[Extracted records]
────────
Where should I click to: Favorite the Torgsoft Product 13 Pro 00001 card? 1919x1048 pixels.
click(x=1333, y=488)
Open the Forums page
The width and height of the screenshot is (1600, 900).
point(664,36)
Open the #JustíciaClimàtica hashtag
────────
TASK PROMPT. Output these rows again, unchanged, from the first to the last.

EXERCISE RESULT.
Where should I click to: Favorite the Torgsoft Product 13 Pro 00001 card? 1919x1048 pixels.
click(x=1333, y=488)
Open the Forums page
The width and height of the screenshot is (1600, 900).
point(664,36)
Open the #JustíciaClimàtica hashtag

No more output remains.